In a booth at a neighborhood pub in south Minneapolis, a slumped and bearded Martin Dosh is staring into his beer, tapping his fingers on the table, and talking about a coming performance at the Walker Art Center. It's an evening devoted entirely to his music. The May 3 event has a title, "The World of Dosh," and he's effectively been asked by the museum to curate a tribute to himself, with special appearances by past and current collaborators like whistling indie-rock song-master Andrew Bird and underground hip-hop phenomenon Jel.
"Trying to map it all out is fucking with me," says Dosh, shaking his head. "I'll need a stage manager or something."
Probably he won't. Dosh's art is multitasking.
Onstage and in the studio he makes his music, often alone, in what can best be understood as a cockpit. In the center is a swiveling drummer's stool, and with a push from one foot, he can turn to face a drum set, his vintage electric piano, or a small table with a tangle of cables, effects machines, and a synthesizer.
The catalog of Dosh's stage and studio collaborations reads like a record-store clerk's year-end best list: Andrew Bird, Bonnie "Prince" Billy, Wilco, My Morning Jacket, Tapes 'n Tapes, Devendra Banhart, Peanut Butter Wolf, Happy Apple, the Bad Plus, the Jayhawks, Atmosphere—it goes on and on.
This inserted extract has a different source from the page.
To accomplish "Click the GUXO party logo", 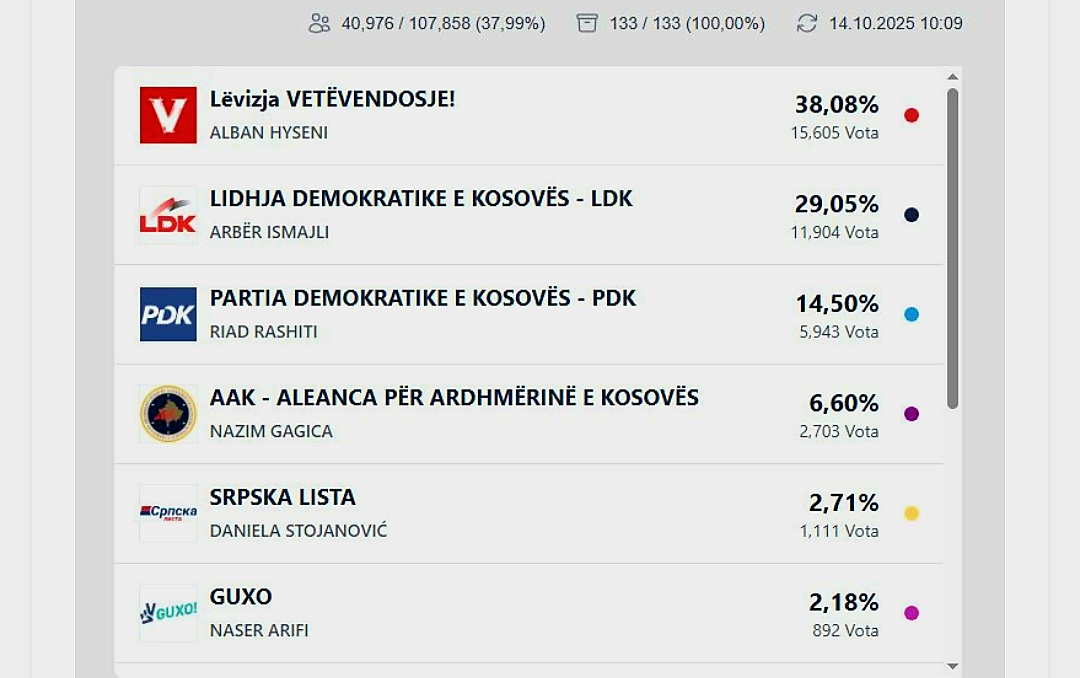I will (x=168, y=612).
"He's been this enigmatic, brilliant figure in the background," says Philip Bither, curator for performing arts at the Walker. "He's somewhere between the worlds of experimental music and pop." Bither lists the genres Dosh's music and collaborations have inhabited: contemporary classical, electronic, improvisational jazz, hip hop, and rock. "He's somebody who can find links between all of those styles and do something fresh and intelligent," says Bither, "and that's rare."
Slowly, Dosh has been stepping to the fore. His next full-length under the Dosh moniker, Wolves and Wishes, is his fourth, but there is a sense—as his recordings and his performances evolve into ever more accomplished and complex endeavors—that he is just beginning.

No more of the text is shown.